▶ _WRITTEN TASK_
Copy out the lines of the listing below verbatim, beginning with the line that contains "Uncheck the Texture" and continuing through the line that contains "Action: click(9, 67)", with both of those lines included.
[RECORDS SUPPLIED start]
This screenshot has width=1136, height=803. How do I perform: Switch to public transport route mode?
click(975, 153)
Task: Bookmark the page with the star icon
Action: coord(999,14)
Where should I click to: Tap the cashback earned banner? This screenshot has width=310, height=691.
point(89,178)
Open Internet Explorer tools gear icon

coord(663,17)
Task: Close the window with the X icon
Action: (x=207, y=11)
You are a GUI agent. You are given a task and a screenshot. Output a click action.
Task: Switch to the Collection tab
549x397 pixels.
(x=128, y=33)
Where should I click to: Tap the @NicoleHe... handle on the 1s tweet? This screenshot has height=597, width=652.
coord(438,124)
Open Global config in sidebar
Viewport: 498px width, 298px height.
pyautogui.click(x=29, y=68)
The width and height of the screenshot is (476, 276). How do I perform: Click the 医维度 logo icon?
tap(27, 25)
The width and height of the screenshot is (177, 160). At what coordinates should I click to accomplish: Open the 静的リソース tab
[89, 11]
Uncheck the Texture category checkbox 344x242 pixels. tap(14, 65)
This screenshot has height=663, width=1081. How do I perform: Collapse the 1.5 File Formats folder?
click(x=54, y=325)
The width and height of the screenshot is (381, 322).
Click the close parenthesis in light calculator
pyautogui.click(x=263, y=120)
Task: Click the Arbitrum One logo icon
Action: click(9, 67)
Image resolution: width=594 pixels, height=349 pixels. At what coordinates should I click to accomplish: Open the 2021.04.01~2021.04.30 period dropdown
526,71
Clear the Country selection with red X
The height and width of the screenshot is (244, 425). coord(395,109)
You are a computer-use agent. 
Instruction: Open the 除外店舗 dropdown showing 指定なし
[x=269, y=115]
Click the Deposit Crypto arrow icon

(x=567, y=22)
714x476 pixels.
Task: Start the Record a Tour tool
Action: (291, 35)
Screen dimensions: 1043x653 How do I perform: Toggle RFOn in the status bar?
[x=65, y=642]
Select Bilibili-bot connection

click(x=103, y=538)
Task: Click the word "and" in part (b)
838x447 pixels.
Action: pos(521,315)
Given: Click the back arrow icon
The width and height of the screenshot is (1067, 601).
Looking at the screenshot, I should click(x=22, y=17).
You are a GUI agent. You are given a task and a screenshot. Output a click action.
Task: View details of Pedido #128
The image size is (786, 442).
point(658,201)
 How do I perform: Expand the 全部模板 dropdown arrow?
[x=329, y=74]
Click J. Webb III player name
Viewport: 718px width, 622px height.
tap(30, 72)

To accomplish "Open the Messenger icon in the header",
[RECORDS SUPPLIED end]
▶ _RESPONSE BELOW_
Uncheck the Texture category checkbox 344x242 pixels. tap(14, 65)
This screenshot has height=663, width=1081. How do I perform: Collapse the 1.5 File Formats folder?
click(x=54, y=325)
The width and height of the screenshot is (381, 322).
Click the close parenthesis in light calculator
pyautogui.click(x=263, y=120)
Task: Click the Arbitrum One logo icon
Action: click(9, 67)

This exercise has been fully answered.